Solo pochi giorni fa Carlo Messina, amministratore delegato di Intesa Sanpaolo, ha spiegato chiaramente un concetto e ha lanciato un proposta: vendere il patrimonio immobiliare, e non, italiano per poter coprire il debito pubblico. Premesso che si tratta di un proposta vecchia come il mondo, quella di vendersi la lenzuola al monte di pietà, sarebbe opportuno capire a chi vendere aziende di stato, palazzi, infrastrutture, banche. E soprattutto a quale prezzo. Perché, è bene ricordarlo, la scalata del fondo cinese Hna su Deutsche Bank che al momento si è fermata al 9,9% è avvenuta a prezzi stracciati: il titolo oggi vale circa il 60% in meno rispetto i massimi del 2008, questo a causa dell’annoso fardello che prende il nome di credito deteriorati.
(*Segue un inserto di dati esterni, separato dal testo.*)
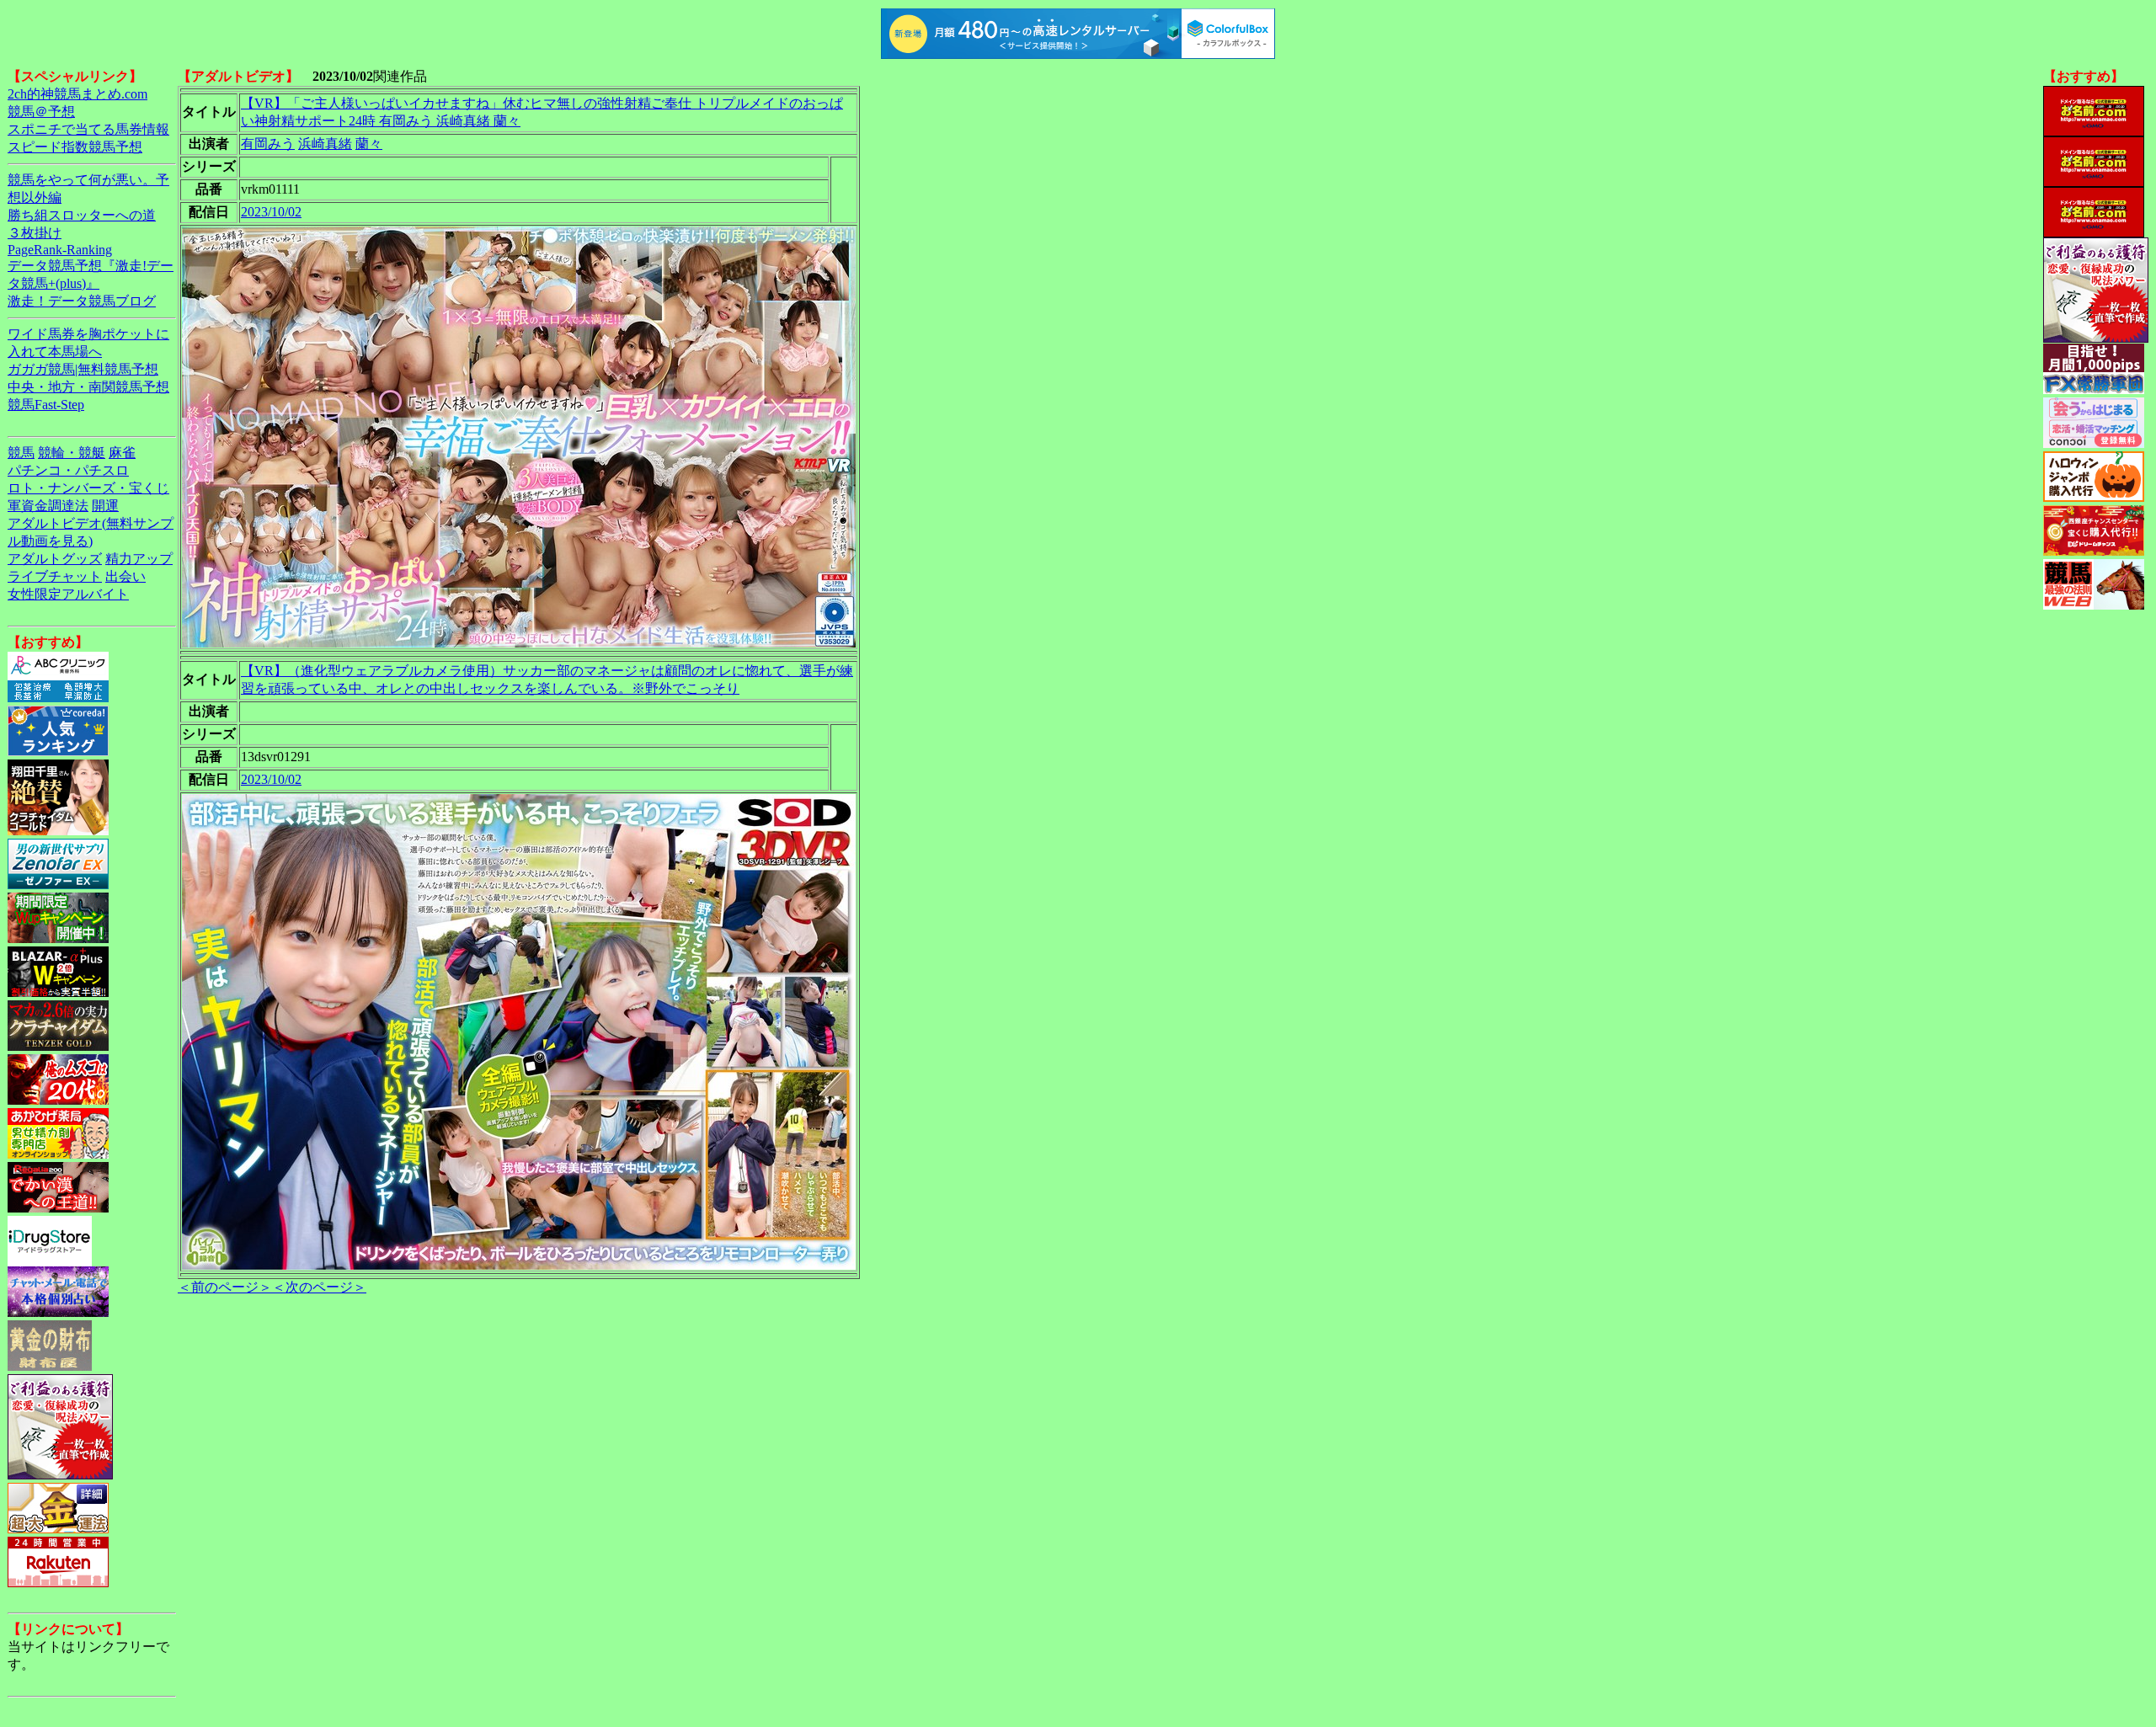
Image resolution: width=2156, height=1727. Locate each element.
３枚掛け (34, 233)
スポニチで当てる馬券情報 (88, 129)
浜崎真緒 (325, 143)
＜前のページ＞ (225, 1287)
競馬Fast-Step (46, 404)
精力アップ (139, 559)
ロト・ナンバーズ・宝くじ (88, 488)
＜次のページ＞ (319, 1287)
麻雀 (122, 452)
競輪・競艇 (71, 452)
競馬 (21, 452)
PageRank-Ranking (60, 250)
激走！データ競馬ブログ (82, 301)
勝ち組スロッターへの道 (82, 215)
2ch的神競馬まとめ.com (77, 94)
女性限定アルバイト (68, 594)
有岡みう (268, 143)
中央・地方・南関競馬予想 (88, 387)
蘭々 (368, 143)
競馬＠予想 (41, 111)
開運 (105, 505)
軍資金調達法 (48, 505)
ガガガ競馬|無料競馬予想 (83, 369)
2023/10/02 (271, 212)
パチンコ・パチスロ (68, 470)
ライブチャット (55, 576)
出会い (125, 576)
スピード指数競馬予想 (75, 147)
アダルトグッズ (55, 559)
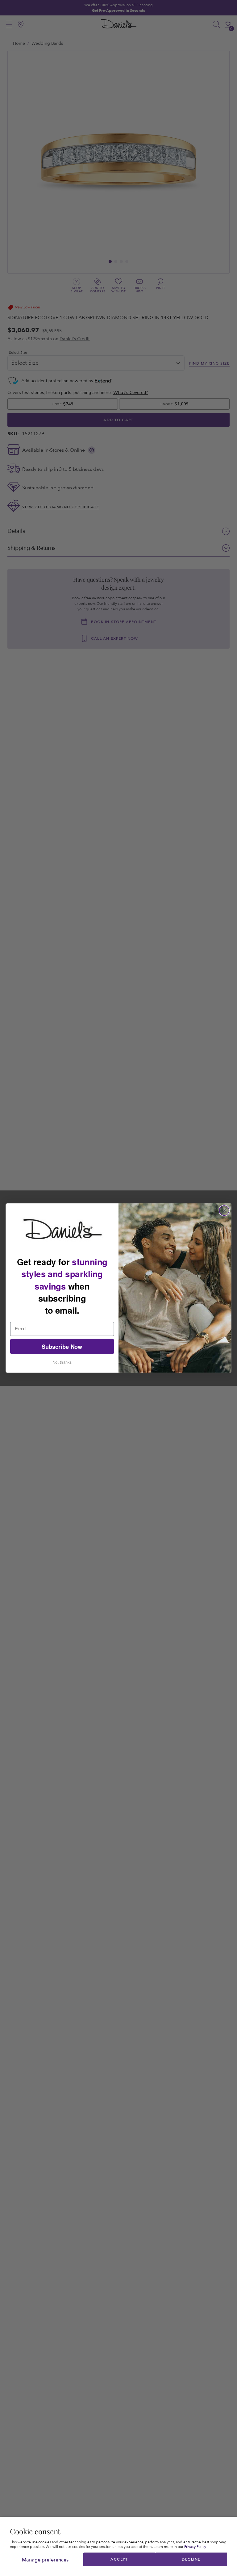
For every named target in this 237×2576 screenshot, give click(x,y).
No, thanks (62, 1362)
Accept (119, 2559)
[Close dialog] (224, 1210)
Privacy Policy (195, 2546)
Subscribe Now (62, 1346)
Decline (191, 2559)
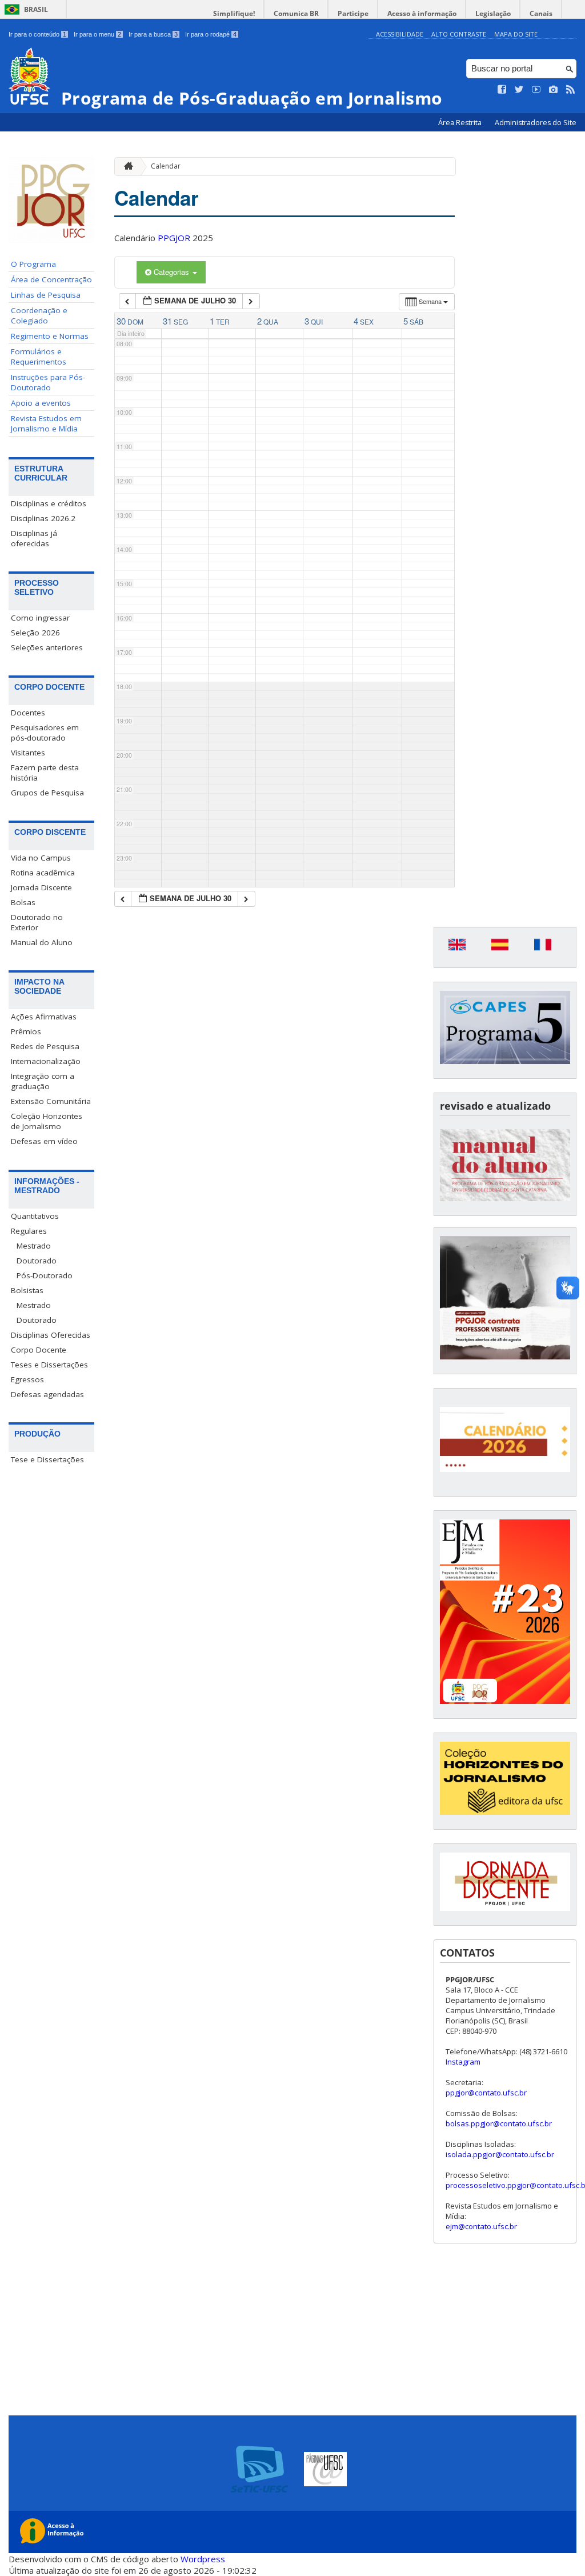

I fondi di investimento cinesi e arabi dilagano in Europa

Non ci troviamo quindi di fronte a una situazione da mercato perfetto, ovvero il paradiso sociale che tutto dovrebbe regolare e moderare. Ci troviamo in una situazione squilibrata dove gli squali banchettano nel tranquillo mare del debito che attanaglia l’Europa. I fondi di investimento cinesi, e arabi, forti delle loro politiche monetarie, di una giurisdizione del lavoro inesistente, incuranti di ogni normativa ambientale, di fatto estranee al concetto stesso di diritto, non possono che dilagare in Europa. Dove, per altro, le oligarchie finanziarie ben rappresentate da Macron, o Renzi, plaudono l’arrivo di capitali cinesi o arabi. Ma anche questa non è una novità storica, cambia solo la scala dimensionale di queste dinamiche. Lo strozzato che portava le posate al monte di pietà, quando usciva con i pochi soldi in mano era solito sentirsi rallegrato. Il debito governa il mondo.